▶ _Text block_
# # # # #
The first time I completed The Legend of Zelda: Link’s Awakening, I cried. I was ten years old, and Link’s Awakening on Nintendo’s boxy but groundbreaking original Game Boy marked a series of firsts for me. It was the first Zelda game I played. The first video game I encountered with a story deeper than ‘run, jump, or shoot your way to the right of the screen’.
The first time I realised that it was possible to care about pixellated characters, even ones brought to life on a crude, green-and-black monochrome screen. And, at the end, the revelation that games could create a powerful emotional resonance that can linger across the decades – right up to the launch of Nintendo’s charming new remake of the classic adventure for the Switch.
Let’s backtrack a little first though. For the uninitiated, The Legend of Zelda: Link’s Awakening was the fourth Zelda game to be developed, and the first for any of Nintendo’s handheld systems. Originally released in 1993, it proved to be something of a departure for the series: Princess Zelda herself only gets a passing mention, neither she nor the Triforce actually appear, and the game abandons the familiar Hyrule setting for the strange island of Koholint, where Link finds himself washed up after a shipwreck.
# # # # #
▶ _Source records_
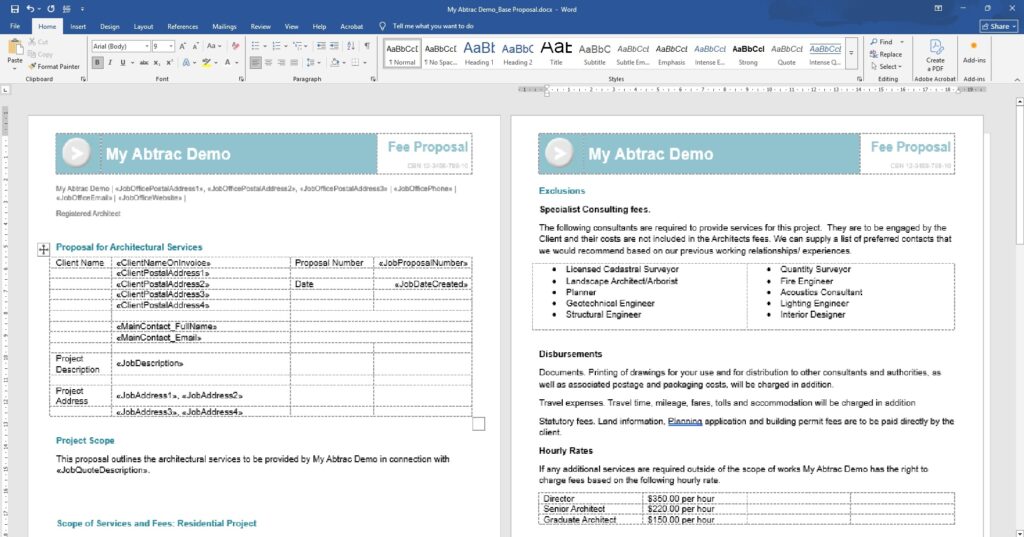This screenshot has height=537, width=1024.
Task: Click the Share button
Action: point(994,26)
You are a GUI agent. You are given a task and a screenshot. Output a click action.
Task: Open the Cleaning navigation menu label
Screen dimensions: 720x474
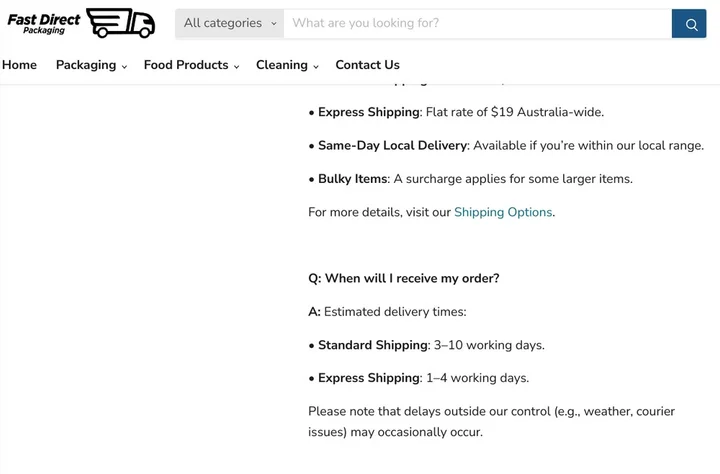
# # # # #
▶ _Exercise tasks_
**a)** Rewrite all the records, changing "Cleaning" to "Laundry" and keeping everything else the same. Omit the pictures.
**b)** Pick up the piece about Link's Awakening after its last sentence and keep writing.
The text and the records are unrelated to each other.

▶ _Exercise responses_
**a)**
This screenshot has height=537, width=1024.
Task: Click the Share button
Action: point(994,26)
You are a GUI agent. You are given a task and a screenshot. Output a click action.
Task: Open the Laundry navigation menu label
Screen dimensions: 720x474

**b)**
Compelled to find a way home, the Hylian hero is guided by a mysterious owl to collect eight mystical instruments in order to awaken the Wind Fish – a gargantuan guardian deity of sorts – and return to Hyrule.
Now you’re playing with power
Technologically speaking, Link’s Awakening pushed the Game Boy almost to its limits – director Takashi Tezuka had intended for it to be a port of the SNES classic A Link to the Past, before it became an original but smaller effort – but given the restrictions of the hardware, the portable adventure wouldn’t prove a major influence on what other games could do mechanically. Yet what the game lacked in power, it made up for in heart, becoming one of the first games from a major publisher to push players’ emotional buttons.
Games had offered twists before (Metroid’s reveal that Samus was a woman came almost a decade earlier, for instance) but those at best elicited surprise. Link’s Awakening showed developers you could use games to deliver an emotional gut punch, and that lesson has subtly impacted countless narratively-led games since.
warning: major spoilers ahead for the very end of the game!
See, Link’s adventure on Koholint was ultimately heart-breaking. After mingling with villagers, quelling a surge of monsters on the island, and generally solving inhabitants’ problems large and small, Link successfully rouses the Wind Fish… and everything disappears, revealed as a product of the leviathan’s dream. Every creature, every person, even the bits of history, mythology, and culture that you uncover on Koholint fades from existence.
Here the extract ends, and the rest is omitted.